Evolving Position at Olivet Nazarene
Evolving Position at Olivet Nazarene
Inside Higher Ed - 2/11/2009 - original
A biology professor at Olivet Nazarene University may soon be able to resume teaching introductory courses and have his book defending evolution taught on the campus. Looking for a job?

Richard Colling, the professor, was barred from teaching general biology or having Random Designer, his book, taught at the university that is his alma mater and the place where he has taught for nearly 30 years. Colling’s book argues that it is possible to believe in God and still accept evolution. When the book appeared in 2004, some anti-evolution churches campaigned to have him fired, and while the university initially defended him, it subsequently put limits on what he could teach and barred his book from being taught.
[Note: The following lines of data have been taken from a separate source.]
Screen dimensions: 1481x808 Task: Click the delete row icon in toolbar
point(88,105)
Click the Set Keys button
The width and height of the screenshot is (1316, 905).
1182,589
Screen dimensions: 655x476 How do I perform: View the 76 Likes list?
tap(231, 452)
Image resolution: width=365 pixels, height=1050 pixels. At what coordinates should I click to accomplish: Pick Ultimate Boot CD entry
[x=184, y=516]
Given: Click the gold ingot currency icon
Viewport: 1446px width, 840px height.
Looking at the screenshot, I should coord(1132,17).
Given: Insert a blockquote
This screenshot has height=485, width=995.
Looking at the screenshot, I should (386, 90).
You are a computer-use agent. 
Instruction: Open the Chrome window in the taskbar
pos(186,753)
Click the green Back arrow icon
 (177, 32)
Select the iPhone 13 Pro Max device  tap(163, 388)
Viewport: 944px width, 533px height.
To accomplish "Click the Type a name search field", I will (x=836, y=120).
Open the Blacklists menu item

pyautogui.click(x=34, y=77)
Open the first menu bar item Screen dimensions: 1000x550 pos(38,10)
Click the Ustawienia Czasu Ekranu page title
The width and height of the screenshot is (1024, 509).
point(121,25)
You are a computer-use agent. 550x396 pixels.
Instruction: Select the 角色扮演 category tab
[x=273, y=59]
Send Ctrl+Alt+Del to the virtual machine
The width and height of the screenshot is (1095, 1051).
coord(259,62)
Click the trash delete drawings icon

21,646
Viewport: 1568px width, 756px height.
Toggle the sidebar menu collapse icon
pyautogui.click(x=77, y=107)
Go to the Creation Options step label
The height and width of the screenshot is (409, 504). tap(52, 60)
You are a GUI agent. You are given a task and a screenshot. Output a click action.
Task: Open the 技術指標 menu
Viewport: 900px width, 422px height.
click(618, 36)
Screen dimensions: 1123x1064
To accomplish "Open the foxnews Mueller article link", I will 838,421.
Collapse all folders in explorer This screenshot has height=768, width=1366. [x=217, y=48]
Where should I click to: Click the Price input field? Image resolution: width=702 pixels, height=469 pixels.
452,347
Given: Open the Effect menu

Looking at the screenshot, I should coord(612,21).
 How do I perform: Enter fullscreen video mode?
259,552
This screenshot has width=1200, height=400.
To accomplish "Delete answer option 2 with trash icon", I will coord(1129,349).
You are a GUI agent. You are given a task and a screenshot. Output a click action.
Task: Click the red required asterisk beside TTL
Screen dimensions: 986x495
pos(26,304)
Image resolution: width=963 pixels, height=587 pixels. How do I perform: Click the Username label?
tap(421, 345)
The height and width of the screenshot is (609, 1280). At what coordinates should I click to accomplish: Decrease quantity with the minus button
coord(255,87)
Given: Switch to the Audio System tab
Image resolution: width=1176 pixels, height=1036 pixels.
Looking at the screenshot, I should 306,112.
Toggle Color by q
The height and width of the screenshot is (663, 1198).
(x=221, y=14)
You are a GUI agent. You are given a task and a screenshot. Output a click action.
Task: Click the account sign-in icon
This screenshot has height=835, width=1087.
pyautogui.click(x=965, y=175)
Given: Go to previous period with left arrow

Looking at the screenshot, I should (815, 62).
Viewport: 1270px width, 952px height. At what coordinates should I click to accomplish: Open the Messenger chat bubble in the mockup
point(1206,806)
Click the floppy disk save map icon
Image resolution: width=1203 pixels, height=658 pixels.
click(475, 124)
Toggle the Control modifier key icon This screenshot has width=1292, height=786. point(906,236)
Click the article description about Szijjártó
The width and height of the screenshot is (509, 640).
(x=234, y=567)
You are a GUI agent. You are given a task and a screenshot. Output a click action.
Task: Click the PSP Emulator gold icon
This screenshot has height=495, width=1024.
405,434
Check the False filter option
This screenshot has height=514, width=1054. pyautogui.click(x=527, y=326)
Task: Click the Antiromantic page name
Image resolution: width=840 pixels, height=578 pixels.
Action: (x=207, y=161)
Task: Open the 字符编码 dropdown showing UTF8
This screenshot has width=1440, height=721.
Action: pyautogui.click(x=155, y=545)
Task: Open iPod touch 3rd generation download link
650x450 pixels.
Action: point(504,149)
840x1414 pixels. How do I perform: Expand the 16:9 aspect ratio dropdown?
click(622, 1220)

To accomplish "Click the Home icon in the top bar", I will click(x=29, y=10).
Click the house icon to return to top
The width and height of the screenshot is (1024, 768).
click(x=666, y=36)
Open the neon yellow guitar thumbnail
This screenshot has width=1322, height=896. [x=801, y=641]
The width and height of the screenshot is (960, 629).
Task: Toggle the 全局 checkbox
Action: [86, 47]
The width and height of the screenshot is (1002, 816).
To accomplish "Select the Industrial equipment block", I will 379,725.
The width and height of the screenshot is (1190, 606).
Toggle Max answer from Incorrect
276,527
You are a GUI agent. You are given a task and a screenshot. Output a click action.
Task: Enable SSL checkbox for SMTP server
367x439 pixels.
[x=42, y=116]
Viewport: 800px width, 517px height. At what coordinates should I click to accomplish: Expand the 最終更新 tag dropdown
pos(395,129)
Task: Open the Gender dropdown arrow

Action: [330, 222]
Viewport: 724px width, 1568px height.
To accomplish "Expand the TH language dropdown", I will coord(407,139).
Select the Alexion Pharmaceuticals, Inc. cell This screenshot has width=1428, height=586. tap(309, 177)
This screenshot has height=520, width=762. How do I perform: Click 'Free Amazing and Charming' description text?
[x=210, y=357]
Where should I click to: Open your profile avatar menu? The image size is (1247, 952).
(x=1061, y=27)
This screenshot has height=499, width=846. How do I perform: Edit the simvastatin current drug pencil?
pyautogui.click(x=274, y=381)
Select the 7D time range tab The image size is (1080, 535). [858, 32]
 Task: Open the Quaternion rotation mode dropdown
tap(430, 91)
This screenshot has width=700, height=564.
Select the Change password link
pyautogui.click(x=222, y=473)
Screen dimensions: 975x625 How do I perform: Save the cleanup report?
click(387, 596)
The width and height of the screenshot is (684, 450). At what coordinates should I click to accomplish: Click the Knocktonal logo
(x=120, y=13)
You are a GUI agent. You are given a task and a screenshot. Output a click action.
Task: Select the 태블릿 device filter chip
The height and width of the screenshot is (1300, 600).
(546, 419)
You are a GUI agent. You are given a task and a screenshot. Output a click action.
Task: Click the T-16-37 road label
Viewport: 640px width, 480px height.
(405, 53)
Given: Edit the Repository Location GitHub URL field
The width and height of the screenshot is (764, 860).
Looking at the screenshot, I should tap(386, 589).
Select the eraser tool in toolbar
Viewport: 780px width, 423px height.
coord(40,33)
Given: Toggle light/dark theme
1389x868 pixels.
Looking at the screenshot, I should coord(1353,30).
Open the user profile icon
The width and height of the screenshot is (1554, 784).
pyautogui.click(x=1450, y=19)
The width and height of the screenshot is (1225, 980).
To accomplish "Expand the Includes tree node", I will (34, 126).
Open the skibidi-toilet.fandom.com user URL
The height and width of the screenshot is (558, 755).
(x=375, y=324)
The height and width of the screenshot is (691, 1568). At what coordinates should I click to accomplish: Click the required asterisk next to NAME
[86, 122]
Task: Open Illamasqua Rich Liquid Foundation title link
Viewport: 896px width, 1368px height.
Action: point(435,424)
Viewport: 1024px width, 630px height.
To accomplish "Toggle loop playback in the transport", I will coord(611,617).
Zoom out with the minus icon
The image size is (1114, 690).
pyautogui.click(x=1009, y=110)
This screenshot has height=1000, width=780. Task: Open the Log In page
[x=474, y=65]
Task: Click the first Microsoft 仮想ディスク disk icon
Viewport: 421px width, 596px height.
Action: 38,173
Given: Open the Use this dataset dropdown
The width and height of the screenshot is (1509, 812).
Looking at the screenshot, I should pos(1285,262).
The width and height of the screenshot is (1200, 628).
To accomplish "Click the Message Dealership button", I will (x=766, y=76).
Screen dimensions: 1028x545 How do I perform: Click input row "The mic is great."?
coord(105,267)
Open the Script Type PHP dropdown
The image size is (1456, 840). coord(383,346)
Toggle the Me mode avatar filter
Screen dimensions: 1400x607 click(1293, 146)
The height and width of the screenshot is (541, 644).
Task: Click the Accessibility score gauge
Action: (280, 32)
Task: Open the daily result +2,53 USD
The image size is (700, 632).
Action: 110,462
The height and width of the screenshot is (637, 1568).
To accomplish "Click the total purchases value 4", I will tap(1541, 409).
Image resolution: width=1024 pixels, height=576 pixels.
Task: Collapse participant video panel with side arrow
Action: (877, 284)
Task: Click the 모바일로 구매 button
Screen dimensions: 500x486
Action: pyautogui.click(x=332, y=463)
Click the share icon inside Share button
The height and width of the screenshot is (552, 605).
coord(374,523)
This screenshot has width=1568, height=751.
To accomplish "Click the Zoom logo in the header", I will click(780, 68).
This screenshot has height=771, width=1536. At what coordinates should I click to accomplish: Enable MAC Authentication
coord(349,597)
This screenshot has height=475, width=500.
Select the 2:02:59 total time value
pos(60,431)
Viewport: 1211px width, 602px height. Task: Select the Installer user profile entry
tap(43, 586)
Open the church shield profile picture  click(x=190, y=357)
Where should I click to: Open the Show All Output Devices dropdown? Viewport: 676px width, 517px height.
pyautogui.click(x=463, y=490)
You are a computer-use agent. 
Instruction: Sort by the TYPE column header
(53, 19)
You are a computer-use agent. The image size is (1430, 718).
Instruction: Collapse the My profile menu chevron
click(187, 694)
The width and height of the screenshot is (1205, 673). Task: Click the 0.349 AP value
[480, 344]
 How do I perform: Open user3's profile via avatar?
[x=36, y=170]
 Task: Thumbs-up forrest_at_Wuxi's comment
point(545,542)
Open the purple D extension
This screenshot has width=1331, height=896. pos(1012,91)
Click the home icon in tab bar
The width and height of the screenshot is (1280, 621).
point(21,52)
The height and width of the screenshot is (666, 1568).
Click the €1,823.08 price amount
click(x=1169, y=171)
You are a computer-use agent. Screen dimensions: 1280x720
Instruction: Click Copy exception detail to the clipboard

A report issued last month by the American Association of University Professors found that Olivet Nazarene violated Colling’s rights. The report set the stage for a possible censure of the university by the AAUP.

Since the report was issued, Olivet Nazarene officials have been meeting with Colling to try to resolve their dispute. Colling said Tuesday that he has been assured that the limits on his teaching and the use of his book have both been rescinded. He praised the AAUP report and the university’s willingness to work through the issues. As far as he is concerned, he said, the outcome is “a successful and positive resolution of the academic freedom concerns originally raised.”

A university spokeswoman said that Olivet Nazarene officials weren’t ready to go public with details of the negotiations. But she confirmed that there have been “a series of productive meetings” that were leading to “a common way forward.”

While the AAUP follows its reports on academic freedom violations it finds with attempts to negotiate a solution, those settlements rarely are speedy and sometimes never come. Gregory Scholtz, director of the AAUP’s department of academic freedom, tenure and governance, said that the final decision of the association’s academic freedom committee and members would depend on official notification from the university.

But he said it was encouraging to see progress so quickly. “What we are always after is a resolution that honors our policies,” he said. “For this to happen now, instead of after censure is imposed, is a great thing.”